When we heard the news of a shooting, we wondered if it was our child's school, or maybe the classrooms of the teachers we knew. We wondered if the horror was touching our family and friends. Time stopped as we waited to learn whether our loved ones were affected, scared, hurt... dead. Most of us escaped the news we feared most, and felt we couldn't face.
But that most terrible and tragic news became your reality. This fact has never left our understanding. The truth shocked us, numbed our brains and tore at our insides. We cried for you, and cried and cried because that was all some of us could do. We stared at the walls while the dishes and mail piled up around us. Some of us had to do something: start a fund, write a tear-stained card, cook you a dinner you couldn't eat. We hurt for you. We hurt with you.
We realize that we can't truly know how you feel. But we can imagine, and many of us do. Because we live among you; if only in the sense that you occupy our thoughts, and knowledge of your pain reaches into the deepest wells of our compassion. Days after it happened, we pictured the gifts you might have set aside for someone who, as it turned out, would never open them. Later we wondered what young siblings knew, and how their needs might seem impossible to fulfill.
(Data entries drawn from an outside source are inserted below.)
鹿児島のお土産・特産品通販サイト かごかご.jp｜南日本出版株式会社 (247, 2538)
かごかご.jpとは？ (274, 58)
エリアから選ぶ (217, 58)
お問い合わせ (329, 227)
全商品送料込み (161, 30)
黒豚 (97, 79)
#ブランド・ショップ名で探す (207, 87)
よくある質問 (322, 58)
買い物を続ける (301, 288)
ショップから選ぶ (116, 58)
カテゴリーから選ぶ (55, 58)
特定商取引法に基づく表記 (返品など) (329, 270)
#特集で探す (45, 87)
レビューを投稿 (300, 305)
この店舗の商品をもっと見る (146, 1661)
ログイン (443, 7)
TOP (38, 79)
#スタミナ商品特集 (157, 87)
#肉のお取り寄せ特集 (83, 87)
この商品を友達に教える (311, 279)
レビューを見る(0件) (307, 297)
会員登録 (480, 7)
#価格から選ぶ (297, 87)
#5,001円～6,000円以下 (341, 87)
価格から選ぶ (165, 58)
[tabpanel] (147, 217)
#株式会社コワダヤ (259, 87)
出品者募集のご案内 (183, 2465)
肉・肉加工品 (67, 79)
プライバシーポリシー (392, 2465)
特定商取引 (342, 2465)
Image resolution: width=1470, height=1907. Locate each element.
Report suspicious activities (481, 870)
Now we picture the daily ache that never subsides. The phone calls and footfalls you wait for that never come.
We imagine ourselves in your position and think about what we might be doing in your place: crying in the dark most nights, and smiling through a cracked heart some days. Always hurting from the knowledge of what happened that day, yearning daily for that person's touch and smile... and searching but never finding a way to make it okay.
As time passes and monthly markers come and go, we suppose that it hasn't gotten better -- it's just been more time since you've held and talked with the person you love. Each step forward you take must feel like a step away from them. Each layer of understanding you peel back must reveal another level of pain. Don't you ask: how could this be happening? Don't you curse the air and fleetingly conspire to turn time back? To reach into the ether and somehow find them again? We wonder. Because sometimes we wish that too.
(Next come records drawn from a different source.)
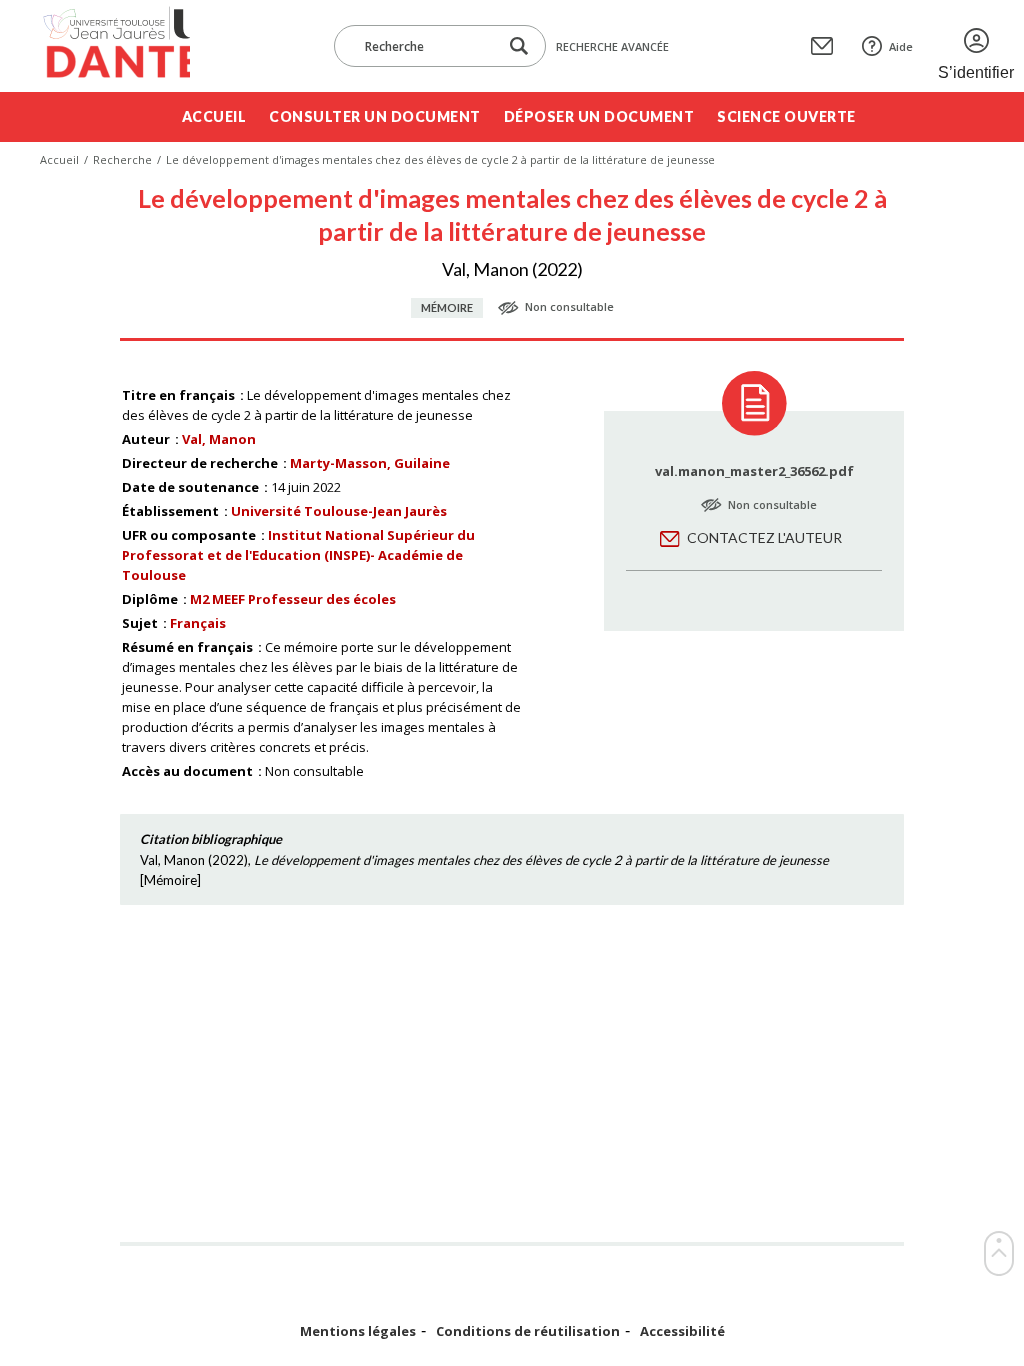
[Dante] (115, 46)
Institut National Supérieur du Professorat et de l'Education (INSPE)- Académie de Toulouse (298, 555)
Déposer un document (599, 116)
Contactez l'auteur (764, 537)
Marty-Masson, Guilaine (370, 463)
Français (198, 623)
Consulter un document (375, 116)
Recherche (122, 159)
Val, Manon (219, 439)
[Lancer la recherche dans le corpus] (519, 46)
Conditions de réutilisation (528, 1331)
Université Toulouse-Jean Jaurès (339, 511)
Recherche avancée (612, 46)
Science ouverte (786, 116)
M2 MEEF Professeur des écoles (293, 599)
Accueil (214, 116)
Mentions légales (358, 1331)
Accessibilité (682, 1331)
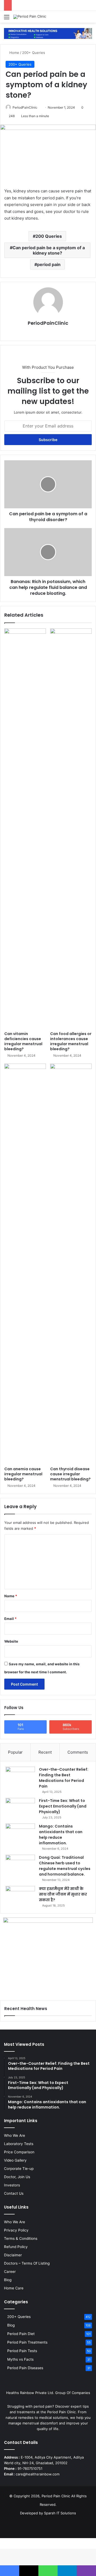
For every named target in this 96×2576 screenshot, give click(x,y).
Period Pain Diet (21, 2334)
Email (10, 1618)
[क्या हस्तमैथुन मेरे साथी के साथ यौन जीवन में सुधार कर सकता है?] (20, 1896)
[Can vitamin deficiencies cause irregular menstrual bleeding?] (25, 828)
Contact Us (13, 2193)
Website (11, 1641)
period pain (49, 264)
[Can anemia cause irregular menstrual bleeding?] (25, 1264)
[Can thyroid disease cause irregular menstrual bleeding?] (71, 1264)
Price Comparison (19, 2152)
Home (13, 52)
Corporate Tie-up (19, 2168)
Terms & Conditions (20, 2238)
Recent (45, 1752)
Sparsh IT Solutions (60, 2513)
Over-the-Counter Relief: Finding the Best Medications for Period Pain (63, 1778)
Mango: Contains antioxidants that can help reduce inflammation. (60, 1835)
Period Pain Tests (22, 2351)
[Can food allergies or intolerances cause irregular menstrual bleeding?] (71, 828)
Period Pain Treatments (27, 2342)
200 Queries (48, 236)
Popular (15, 1752)
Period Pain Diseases (25, 2368)
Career (10, 2271)
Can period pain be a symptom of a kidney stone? (49, 250)
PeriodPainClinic (25, 107)
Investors (12, 2185)
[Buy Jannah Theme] (48, 33)
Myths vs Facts (20, 2359)
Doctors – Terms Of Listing (27, 2263)
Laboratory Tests (18, 2144)
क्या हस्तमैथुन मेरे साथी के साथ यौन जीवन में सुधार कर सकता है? (63, 1894)
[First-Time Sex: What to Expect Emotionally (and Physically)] (20, 1808)
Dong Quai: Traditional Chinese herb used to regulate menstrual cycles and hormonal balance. (64, 1866)
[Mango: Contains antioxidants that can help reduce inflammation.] (20, 1834)
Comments (77, 1752)
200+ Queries (33, 52)
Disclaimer (13, 2255)
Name (10, 1596)
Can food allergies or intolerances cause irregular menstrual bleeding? (70, 1041)
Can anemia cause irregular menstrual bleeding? (23, 1474)
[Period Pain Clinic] (29, 17)
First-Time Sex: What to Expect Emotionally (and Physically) (62, 1806)
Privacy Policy (16, 2230)
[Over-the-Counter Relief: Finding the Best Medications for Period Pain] (20, 1777)
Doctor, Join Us (17, 2177)
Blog (7, 2280)
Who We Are (14, 2135)
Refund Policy (16, 2247)
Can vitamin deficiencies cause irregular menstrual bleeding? (23, 1041)
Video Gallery (15, 2160)
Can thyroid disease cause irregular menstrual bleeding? (70, 1474)
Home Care (13, 2288)
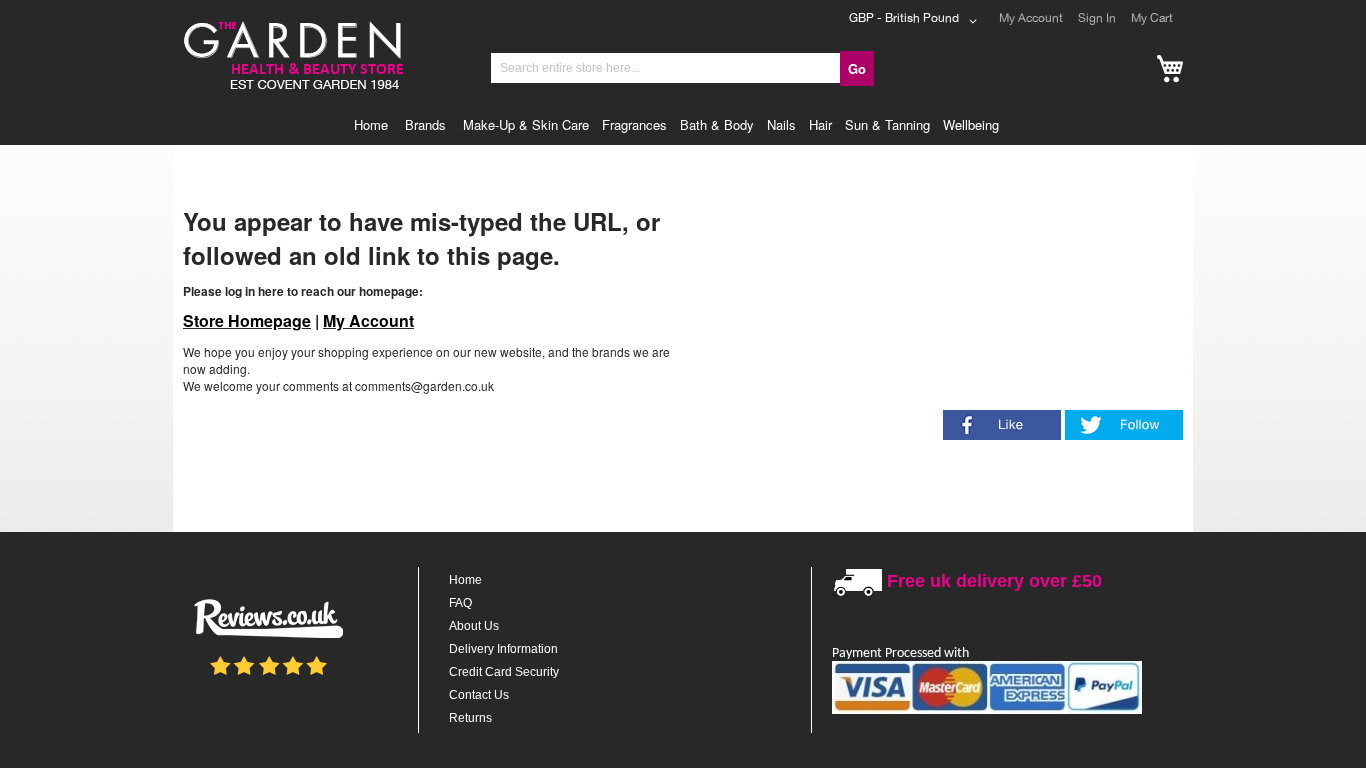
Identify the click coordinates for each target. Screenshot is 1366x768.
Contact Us (479, 695)
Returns (470, 718)
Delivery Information (503, 649)
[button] (916, 21)
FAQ (460, 603)
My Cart (1152, 18)
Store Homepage (247, 320)
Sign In (1097, 18)
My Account (1031, 18)
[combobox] (666, 68)
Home (465, 580)
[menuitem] (376, 125)
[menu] (683, 125)
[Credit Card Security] (987, 710)
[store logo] (292, 23)
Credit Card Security (504, 672)
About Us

We have seen courage and strength from you that inspires us. Whether you have been private in your grief, or shared it with others. Seeing you make the choice to engage in life is humbling. We try to follow your lead. We hope to offer you a hand in the darkness, if given the chance.
Looking at photographs of your precious children and reading their stories and descriptions, we come to think of them a little bit as our town's kids. And we miss them too, even if we never knew them in life. The women who were stolen away come to life for us as we learn about the people they were, and see the love and pain in your eyes. This one was funny, that one was remarkably positive, another had a breathtaking smile. Most importantly, they deserved to carry on their lives. They all did. And we join you in keeping them with us still, however we can.
Every child and every woman who was killed on that day is still a member of our community. Some of us knew them well, loved them even. Many of us have our own memories that we hold close, even if we haven't shared them with you. Some of us still feel their presence. We hope you do too.
Of course, we can't take your pain away. But please know that so many of us want to. Though we suffer too, we're aware that it is only a small fraction of hurt compared with yours. So we hold each of you in our thoughts and in our hearts because that's something we can do. And we tell you the pure and simple truth: that we too have been grieving since that awful day, and that we are so very, very sorry for your loss.